[[ Task input open ]]

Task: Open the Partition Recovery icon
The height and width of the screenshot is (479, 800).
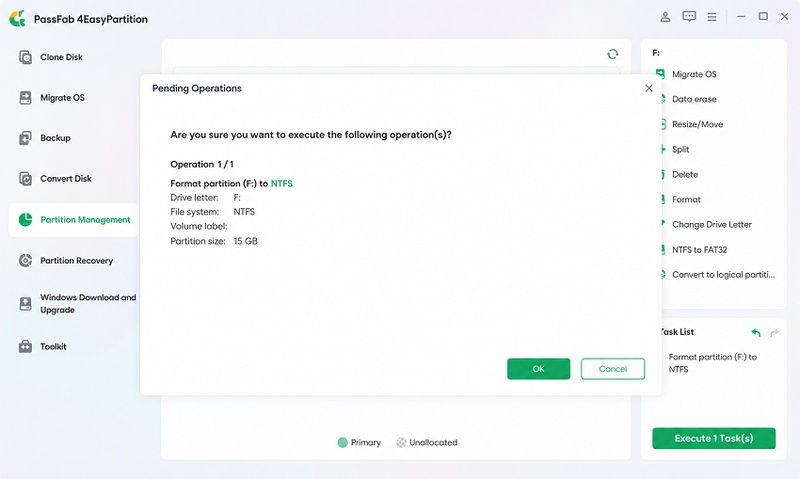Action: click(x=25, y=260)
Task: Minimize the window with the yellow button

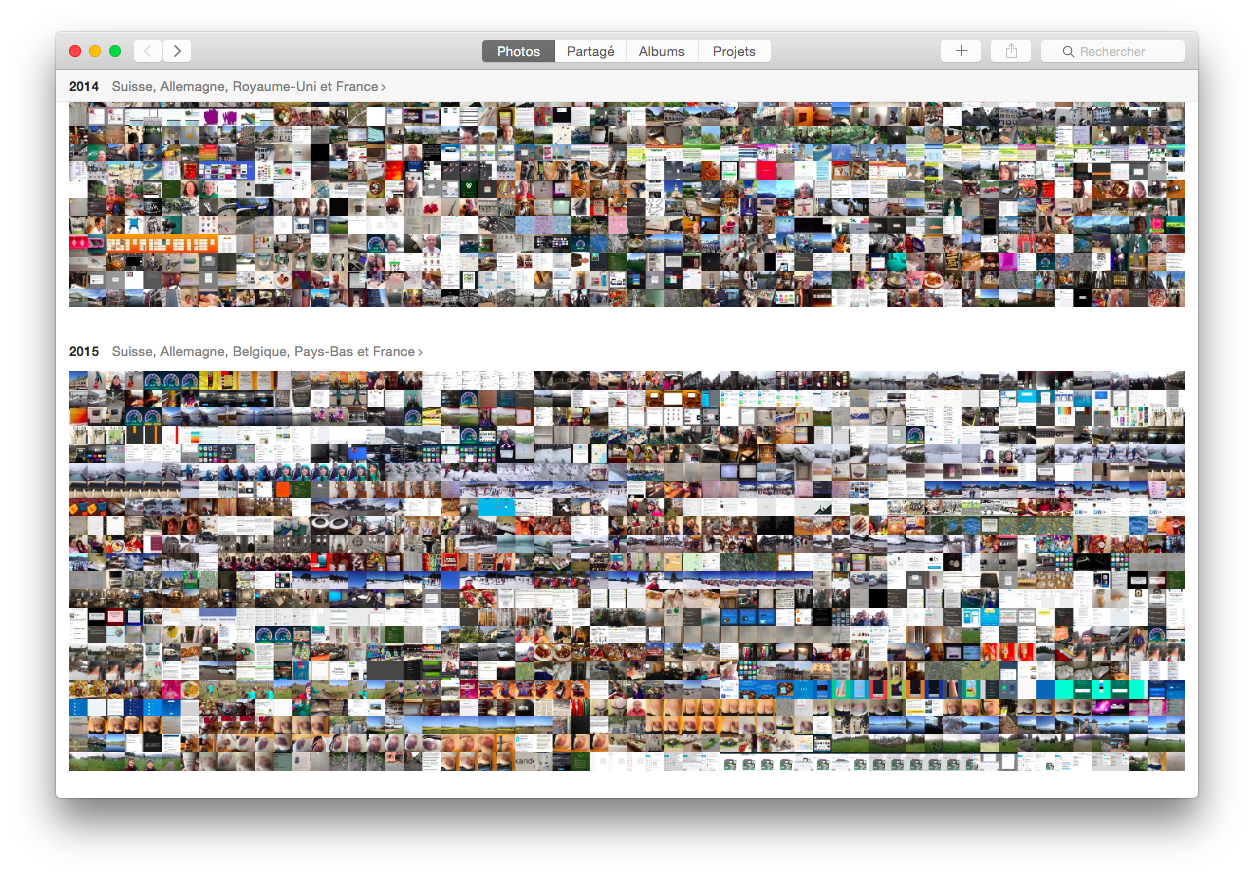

[[ Task input closed ]]
[[ Task input open ]]

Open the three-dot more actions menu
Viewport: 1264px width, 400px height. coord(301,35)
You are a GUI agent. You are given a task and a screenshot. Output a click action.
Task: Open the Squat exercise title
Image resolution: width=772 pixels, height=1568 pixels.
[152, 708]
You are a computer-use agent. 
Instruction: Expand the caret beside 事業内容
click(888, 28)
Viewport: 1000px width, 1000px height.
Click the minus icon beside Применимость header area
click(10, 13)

[[ Task input closed ]]

- [Your objective]
Print exactly, with no pictures, the lines above from the one that holds "Task: Open the Partition Recovery icon" through the one that holds "Task: Minimize the", both of them included.

- [Result below]
Task: Open the Partition Recovery icon
The height and width of the screenshot is (479, 800).
Action: click(x=25, y=260)
Task: Minimize the window with the yellow button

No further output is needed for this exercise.